WHAT TO WORK ON: Return each line of the records holding the string "agent".

[[ DATASET EXTRACT open ]]

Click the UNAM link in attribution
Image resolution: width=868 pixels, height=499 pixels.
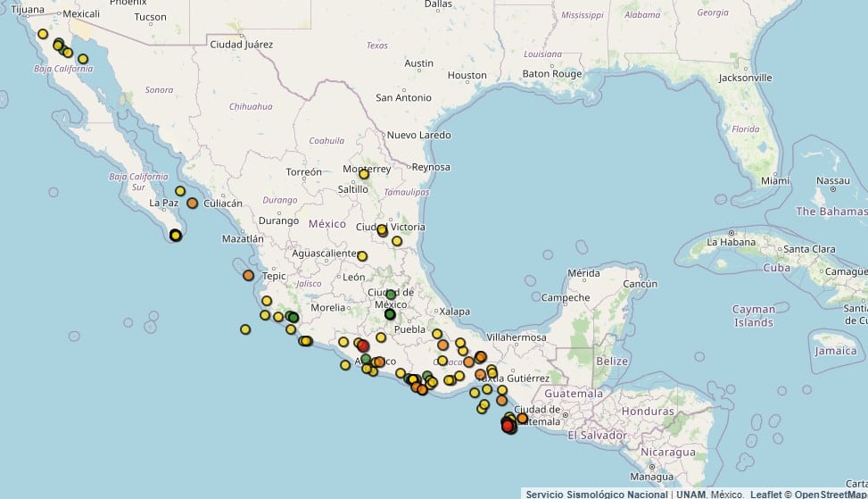[690, 494]
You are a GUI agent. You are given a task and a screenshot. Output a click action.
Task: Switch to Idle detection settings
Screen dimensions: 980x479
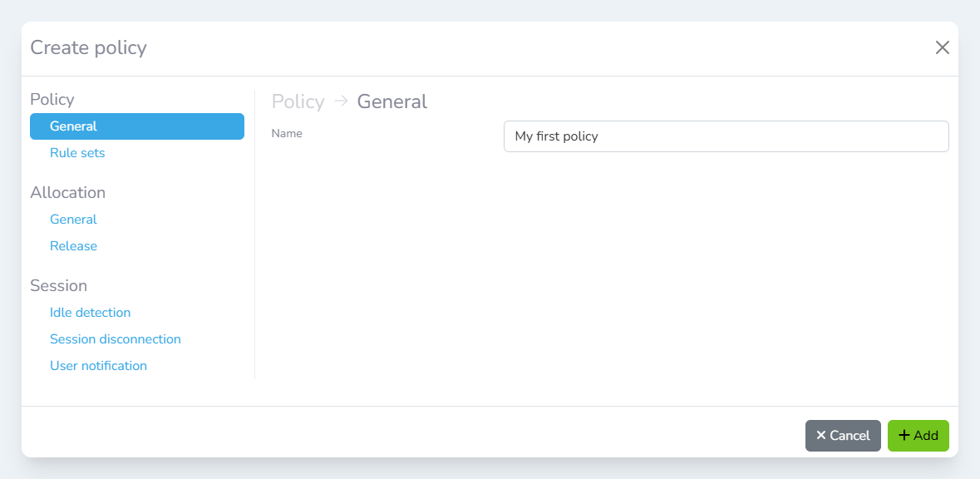tap(90, 313)
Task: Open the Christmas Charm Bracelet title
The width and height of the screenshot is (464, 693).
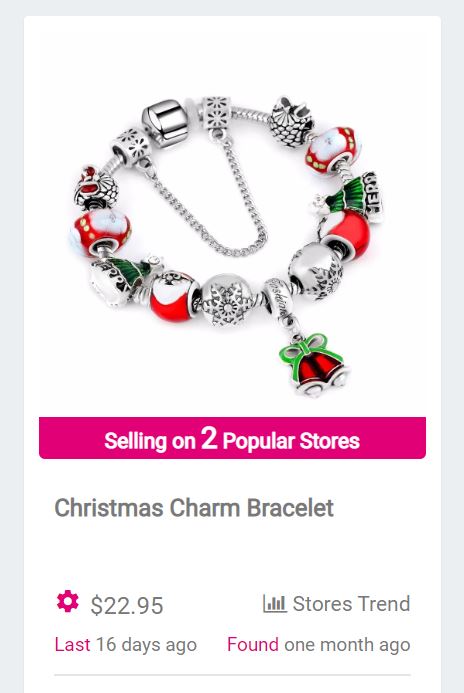Action: [x=194, y=507]
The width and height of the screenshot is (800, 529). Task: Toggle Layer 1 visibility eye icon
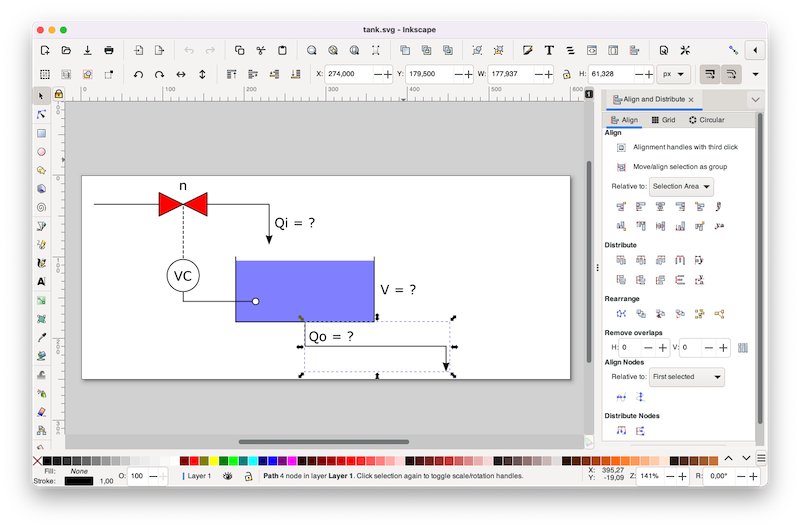click(x=228, y=477)
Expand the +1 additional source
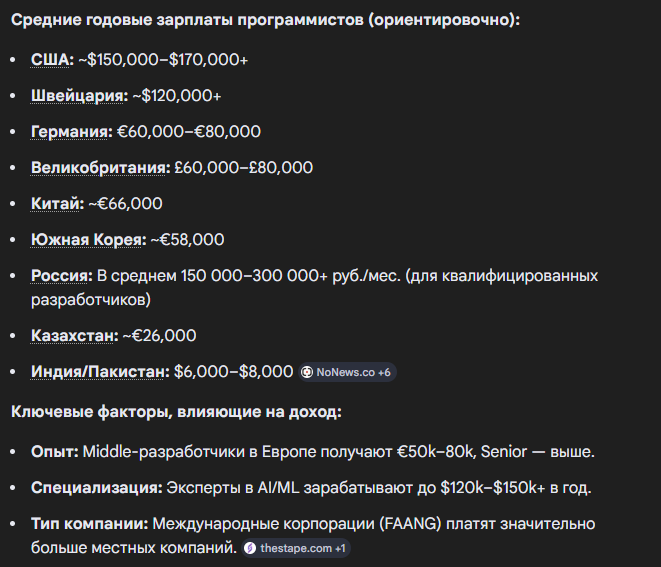The height and width of the screenshot is (567, 661). pos(339,548)
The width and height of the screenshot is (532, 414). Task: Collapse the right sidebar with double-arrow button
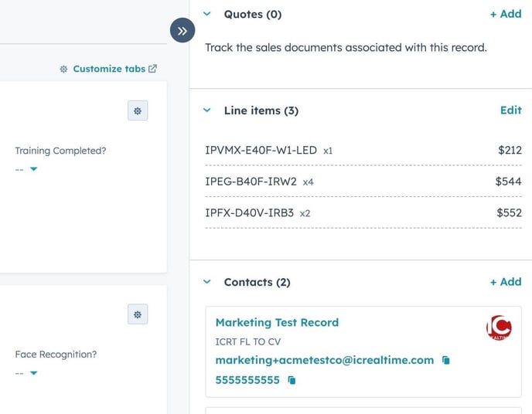point(182,31)
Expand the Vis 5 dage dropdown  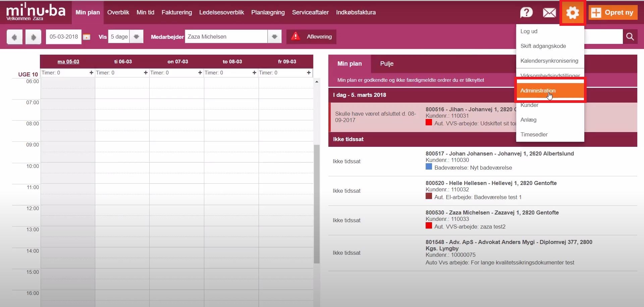click(136, 37)
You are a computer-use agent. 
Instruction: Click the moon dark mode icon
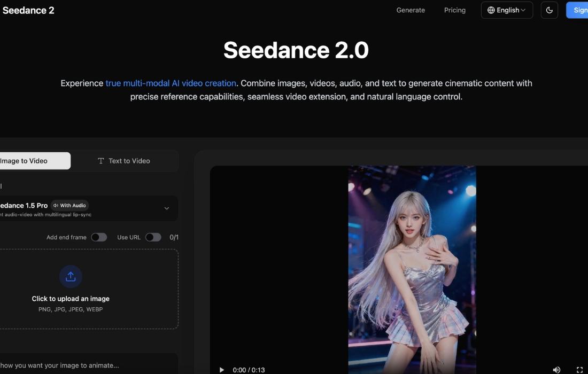click(549, 10)
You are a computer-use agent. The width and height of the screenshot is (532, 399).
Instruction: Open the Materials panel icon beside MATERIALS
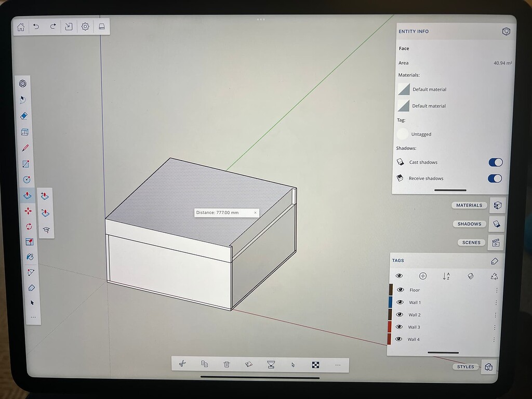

[[ DATASET EXTRACT closed ]]

REPLY TO THE TASK:
You are a GUI agent. You are given a task and a screenshot. Output a click action.
You are a computer-use agent. 
You are a computer-use agent. The width and height of the screenshot is (532, 399).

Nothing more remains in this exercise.